Dos Passos in "We are Two Nations" made a statement. He intended to distinguish between the rich and powerful, and the poor and weak. SEE...

One of the most compelling items that come out of Dos Passo's statement is how the collusion between government and business has helped to create a gap between individuals and the political order that is meant to protect their interests.  Dos Passo's language and implications strike at the very essence of the disjoint between America's history of foundation and the reality of its progress.  In one moment, Dos Passo captures this chasm between theory and reality with the soaring of his rhetoric:



America our nation has been beaten by strangers who have turned our language inside out who have taken the clean words our fathers spoke and made them slimy and foul


their hired men sit on the judge’s bench they sit back with their feet on the tables under the dome of the State House they are ignorant of our beliefs they have the dollars the guns the armed forces the powerplants.

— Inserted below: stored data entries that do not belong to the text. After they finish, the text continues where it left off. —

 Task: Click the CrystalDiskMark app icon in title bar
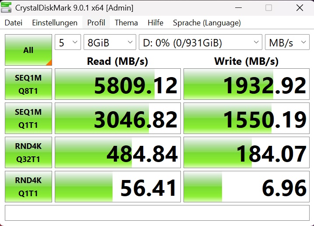[7, 8]
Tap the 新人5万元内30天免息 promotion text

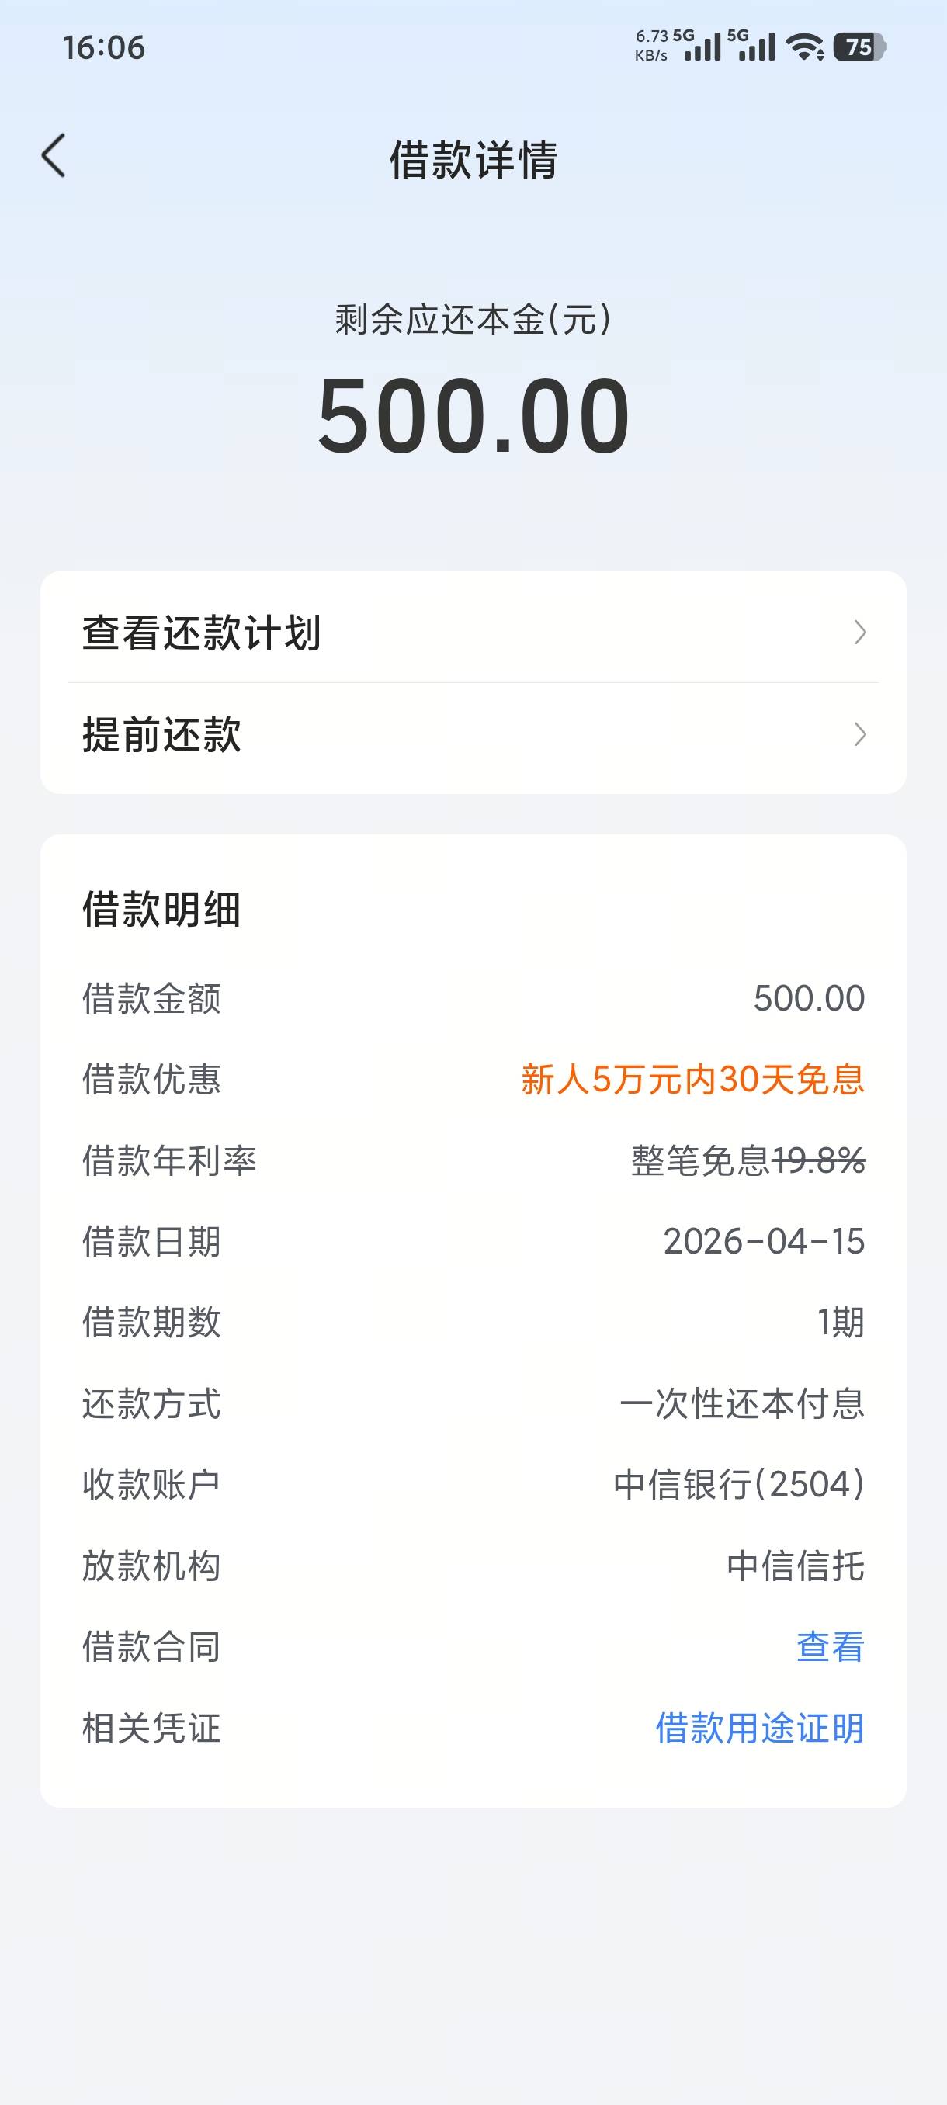pyautogui.click(x=692, y=1079)
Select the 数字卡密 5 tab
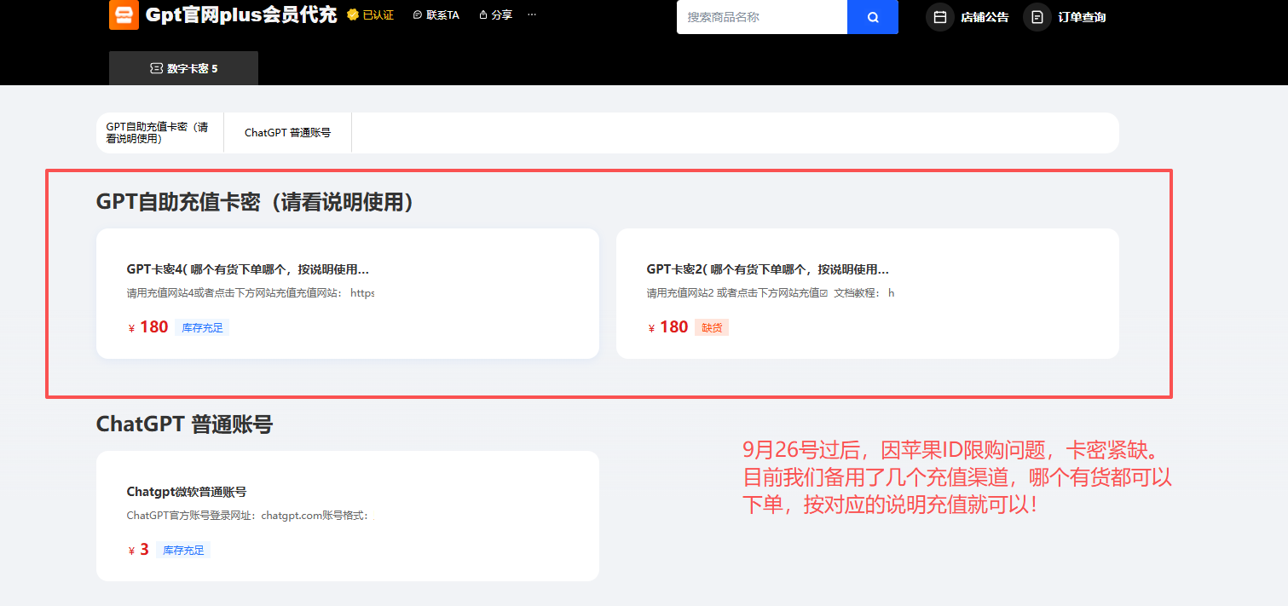This screenshot has height=606, width=1288. 183,68
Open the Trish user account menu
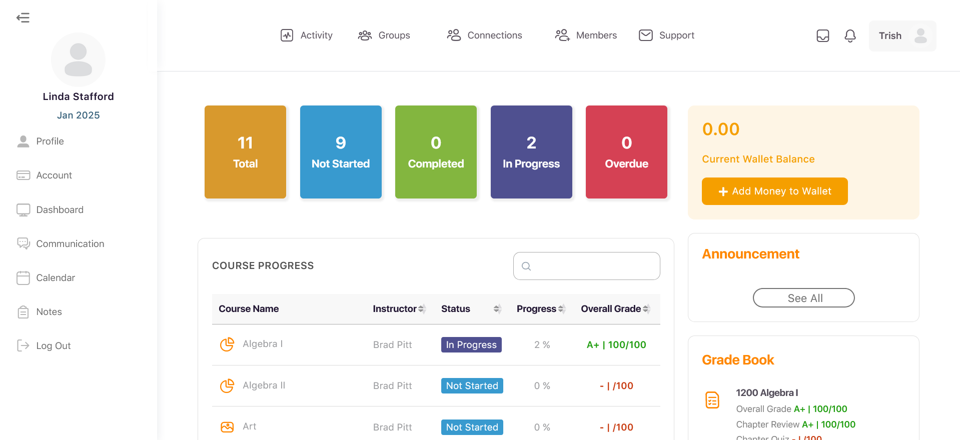Viewport: 960px width, 440px height. pos(902,36)
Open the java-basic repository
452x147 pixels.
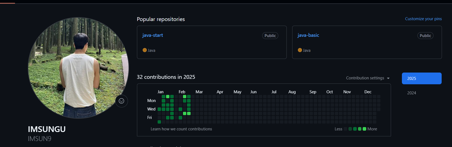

The diversity of America is present throughout his writing.  However, I think the most rhetorically powerful element underlying Dos Passo's statement is how power is constructed in America.  When Dos Passo suggests, "We stand defeated," he is creating a rhetorical construction that political power in America should be constituted from the bottom up.  Yet, its crushing reality, the essence of Dos Passo's feeling of defeat, is that power has become colluded to be from the top down.